I’m often told I’m "brave" for putting my papers on arXiv before they are accepted for publication. How silly! It’s 100x more likely for academic papers to languish in obscurity than for the ideas in them to be so good that someone would want to steal them.
When I ask those paranoid researchers if they’ve ever had an idea stolen, it always turns out to be something that happened to a friend of a friend of a friend, much like the urban legend of waking up in a bathtub full of ice with your kidney harvested.
The reason why ideas don’t get stolen is not that academia is a paragon of virtue. It’s more that someone plagiarizing from arXiv has a high risk of getting caught. Besides, ideas are a dime a dozen and everyone else is too obsessed with their own ideas to pay attention to yours.

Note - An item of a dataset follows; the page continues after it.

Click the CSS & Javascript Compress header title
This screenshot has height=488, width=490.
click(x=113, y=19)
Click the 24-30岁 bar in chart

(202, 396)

An arguably good reason to not put your paper on arXiv is that it might compromise anonymous review. If your community has such a norm, please do respect that. But that’s totally different from suppressing your papers because of imagined risks.
If your research is funded by taxpayers, you have a moral duty to make it publicly available in a timely way. Don’t put half-baked work on arXiv, but also don’t sit on a draft for years while it’s trudging through the broken peer review system.
Often an idea doesn’t work out, and journals don’t accept the paper due to negative results (which is terrible, but that’s a different rant.) So the researcher just buries the draft, leaving others to rediscover the same flawed idea and repeat the work. What a tragic waste!
In my experience, for selfish reasons alone, releasing a draft as soon as the paper is ready is absolutely the optimal strategy. Much of my best known work was public for *years* before it was official. Not-yet-accepted work was a big part of my job talk and even my tenure case.